• _Saved data entries_

=-=-=-=-=

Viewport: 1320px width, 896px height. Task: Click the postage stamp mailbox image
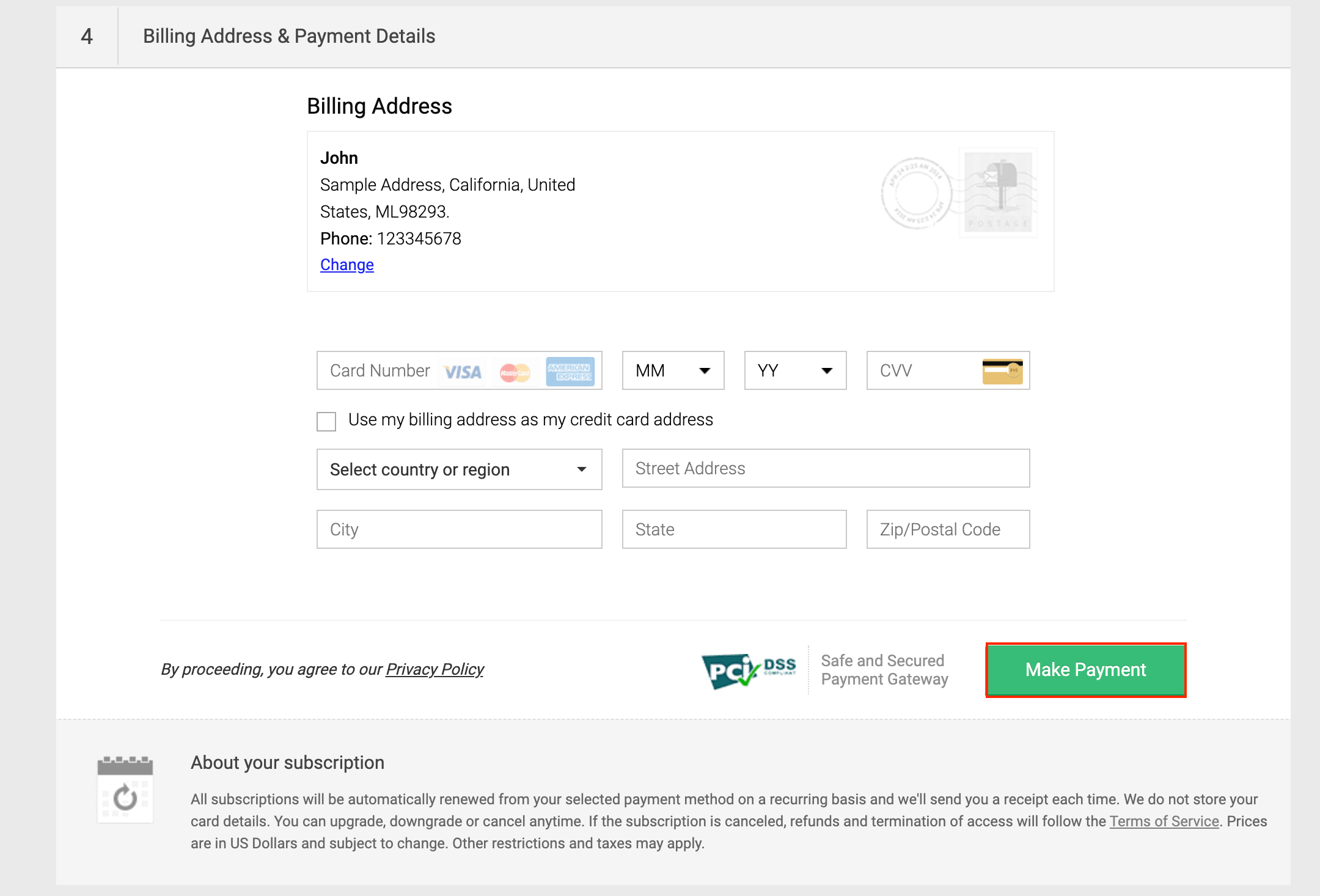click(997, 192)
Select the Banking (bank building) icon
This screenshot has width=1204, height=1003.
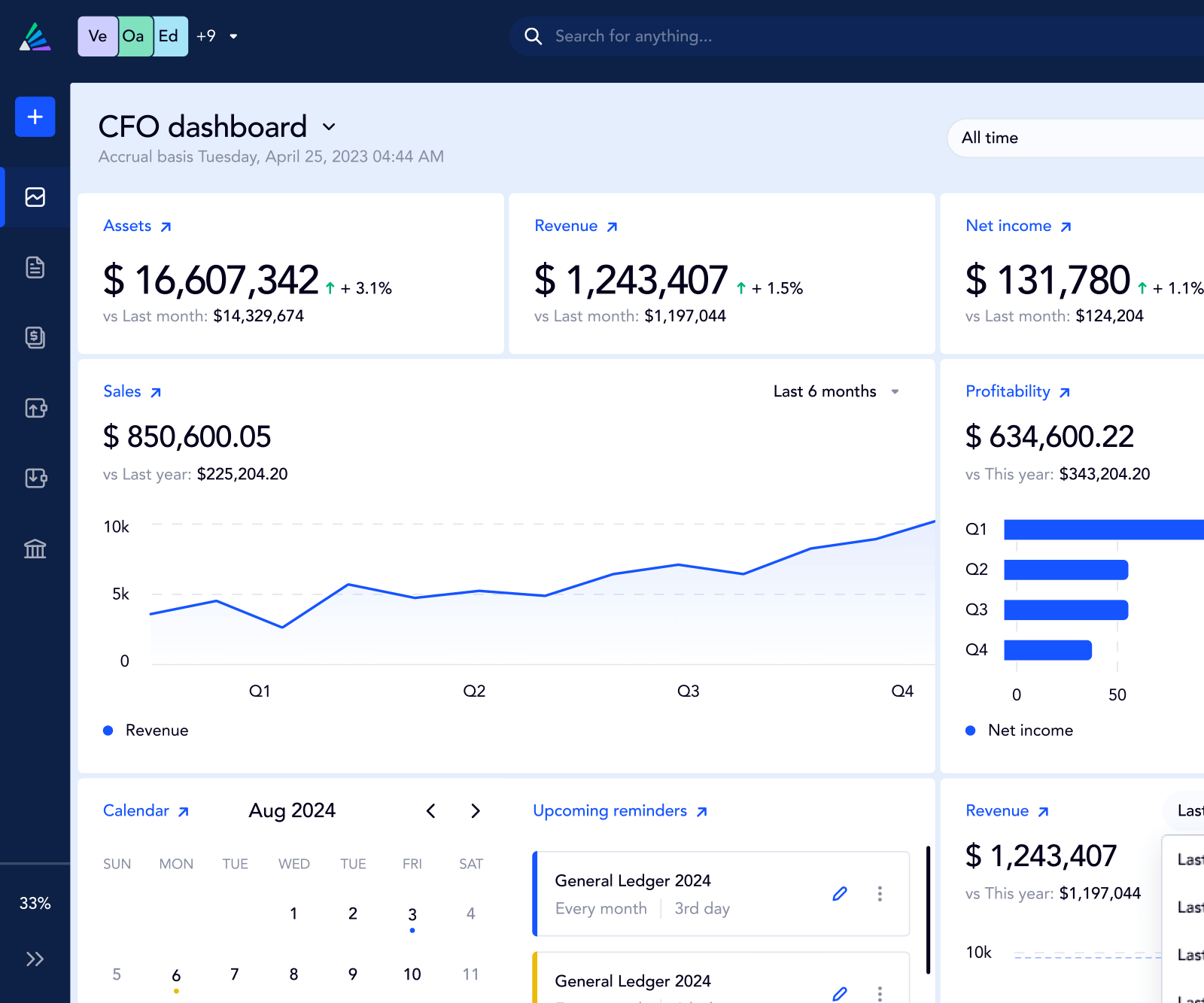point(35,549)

=-=-=-=-=

• _To do_
Starting with the line that holds "Select the Banking (bank building) icon", return each line exactly through the final line of the entries above; pictures are not part of the output.

• _Output for this task_
Select the Banking (bank building) icon
This screenshot has width=1204, height=1003.
point(35,549)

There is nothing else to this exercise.